China, cuyo gigantesco programa de inversión estatal en  2009 fue decisivo para sacar al mundo de la recesión, no estaría en condiciones de repetir ese milagro en 2016. En contraste, Alemania cuenta con un superávit en sus cuentas corrientes de 280 mil millones de dólares (o 8,3% del PIB)  y cuentas fiscales equilibradas, por lo que estaría en una buena posición para estimular su economía y ayudar a los otros 18 miembros a salir de la actual parálisis.
El primer ministro japonés Shizo Abe seguirá con la receta de estímulo fiscal, flexibilización monetaria y reforma estructural. Con una sociedad japonesa en permanente descenso en su población económicamente activa. Revertir una deuda pública de más del 200% del PIB será una tarea muy compleja. La única salida por el momento es una continua flexibilización monetaria, para incentivar las exportaciones. El mejor escenario para Japón es crecer al 2% en 2016.
Finamente está Corea del Sur. En el mejor de los casos, gracias a un  presupuesto equilibrado, una moneda estable y sin inflación puede ayudar a estimular la región. La economía de Corea del Sur, sin embargo, depende de la demanda de uno de sus  mayores socios comerciales, China. Debido a la desaceleración del gigante asiático, el panorama tampoco es muy alentador.
La caída del crecimiento en las otras economías emergentes (Brasil, Rusia, Sudáfrica), como consecuencia de la  caída de los precios de materias primas, menores flujos comerciales y de capital, es otro factor. Todas las condiciones de la economía global pintan un escenario gris y debería ser un llamado de advertencia para un ajuste a la estrategia de desarrollo del Gobierno boliviano.
Lamentablemente, en lugar de una discusión en el Congreso que permita crear las condiciones para que oficialismo y oposición puedan trabajar juntos en afrontar los nubarrones que se avecinan, lo que tenemos en la plaza Murillo es mayor polarización política. Es decir, el enfoque de los poderes de Bolivia está plenamente dirigido al referendo del 21 de febrero.
Incluso ese debate es pobre.
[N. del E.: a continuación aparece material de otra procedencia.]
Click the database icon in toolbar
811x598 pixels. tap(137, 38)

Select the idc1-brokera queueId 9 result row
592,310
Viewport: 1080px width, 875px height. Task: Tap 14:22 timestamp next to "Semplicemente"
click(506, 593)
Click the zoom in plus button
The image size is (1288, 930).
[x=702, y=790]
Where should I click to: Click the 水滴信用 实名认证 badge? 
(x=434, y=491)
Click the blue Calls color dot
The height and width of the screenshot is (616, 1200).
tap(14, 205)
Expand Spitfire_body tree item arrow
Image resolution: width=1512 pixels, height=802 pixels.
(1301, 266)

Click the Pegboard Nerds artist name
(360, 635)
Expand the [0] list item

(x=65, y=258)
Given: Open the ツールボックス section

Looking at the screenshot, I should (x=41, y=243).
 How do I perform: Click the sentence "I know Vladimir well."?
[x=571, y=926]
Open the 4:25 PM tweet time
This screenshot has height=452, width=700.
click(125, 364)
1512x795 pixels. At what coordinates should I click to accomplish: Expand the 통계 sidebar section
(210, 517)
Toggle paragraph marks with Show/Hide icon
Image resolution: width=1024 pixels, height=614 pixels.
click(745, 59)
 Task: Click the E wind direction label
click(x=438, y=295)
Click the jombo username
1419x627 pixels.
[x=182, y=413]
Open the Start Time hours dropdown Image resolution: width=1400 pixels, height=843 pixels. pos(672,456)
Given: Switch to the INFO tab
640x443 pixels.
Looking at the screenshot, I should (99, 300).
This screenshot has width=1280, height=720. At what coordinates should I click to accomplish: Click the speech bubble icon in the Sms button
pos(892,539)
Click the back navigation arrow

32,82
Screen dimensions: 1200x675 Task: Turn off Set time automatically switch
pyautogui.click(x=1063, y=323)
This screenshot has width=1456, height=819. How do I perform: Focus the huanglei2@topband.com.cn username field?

Nadie se digna plantear los efectos de una reforma constitucional en las próximas generaciones. ¿Qué pasará con las reglas cuando la "derecha” alguna vez vuelva a gobernar? Las reglas de juego deben ser diseñadas para beneficiar al conjunto, no al individuo.
Con el objeto de ganar adherentes, el Gobierno acaba de presentar un listado de buenas intenciones donde figuran muchos rubros y montos de inversión a título de un Plan de Desarrollo, sin definir metas, objetivos y mucho menos el origen del financiamiento que pudiera dar lugar a este nuevo milagro económico. En rigor, el pueblo boliviano necesita conocer el Plan de Desarrollo y no un simple enunciado de buenas intenciones.
El primer Plan de Desarrollo, presentado hace casi una década, no se ha cumplido en lo sustantivo. Ahora son los pronósticos del clima económico mundial los que prometen ser cumplidos. En vista de vientos en contra para la economía boliviana y en nombre del vivir bien de todos (y no sólo algunos), el Gobierno debería empezar a hacer menos proselitismo y enfocarse en hacer gestión.
    
Flavio Machicado Saravia es miembro de Número de la Academia Boliviana de Ciencias Económicas.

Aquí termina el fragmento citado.